Part 1: Evolving Standards and Curriculum Development
Standards movements have
cycled through schools and statehouses regularly, the latest in the succession
often repudiating its predecessor. In 1894, to pick an arbitrary starting
point, the Committee of Ten, a group of well-known scholars, called for a
rigorous academic curriculum for all high school students, regardless of
whether the students were college bound. This overturned a prior focus, namely
that high schools were specifically for the college bound (Center for the Study
of Mathematics Curriculum 2004). The Progressives came along twenty years later
in the form of a commission appointed by the National Education Association,
which largely repudiated the Committee of Ten’s work and issued its own
“Cardinal Principles” (Commission on the Reorganization of Secondary Education
1918).

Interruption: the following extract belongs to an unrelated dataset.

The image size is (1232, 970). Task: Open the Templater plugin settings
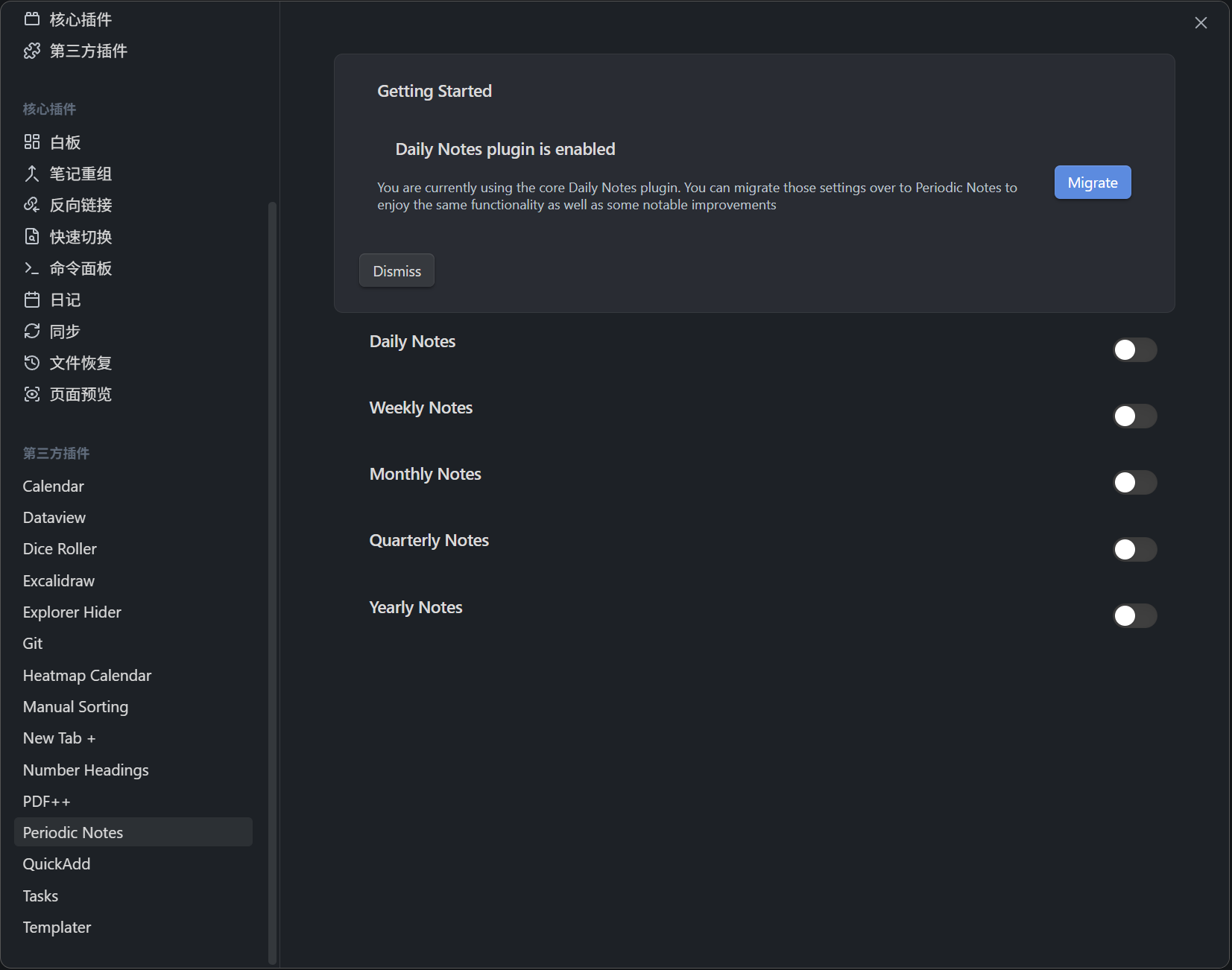click(57, 928)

And so it has gone across the decades.
U.S. reaction to the
Soviet launch of Sputnik in 1957, for instance, triggered a new look at the school
curriculum and flipped the prevailing focus on low-achieving students to
concentrate on the needs of above-average students in order to win the space
race. But something new happened this time: The fix came not from educators but
from politicos—an amalgam of legislators and bureaucrats at federal and state
levels. This was an era when an already slightly expanding role of the federal
government in education was further enlarged. An example is the hurriedly
passed National Defense Education Act (NDEA) in 1958, which funneled
unprecedented funds into public education (SIFEPP 2009). In the 1960s Johnson’s
Great Society initiative turned the focus back toward the underserved and gave
us the first incarnation of the Elementary and Secondary Education Act (ESEA).
Some standards movements
have been helpful, others harmful to schools and students. But virtually all
such movements in the last seventy years or so have begun from a premise that
schools and educators are on the wrong track and so politicians, policy makers,
and pundits need to step in and set things right. A stunningly ill-considered
product of this thinking was the 1983 publication, A Nation at Risk, with its infamous declaration that the nation was
facing a “rising tide of mediocrity” (National Commission on Excellence in
Education 1983). Although debunked repeatedly in the years since its
publication, the Reagan administration-appointed National Commission on
Excellence in Education’s condemnatory report not only spurred a new round of
school improvement initiatives but also ramped up various legislatures’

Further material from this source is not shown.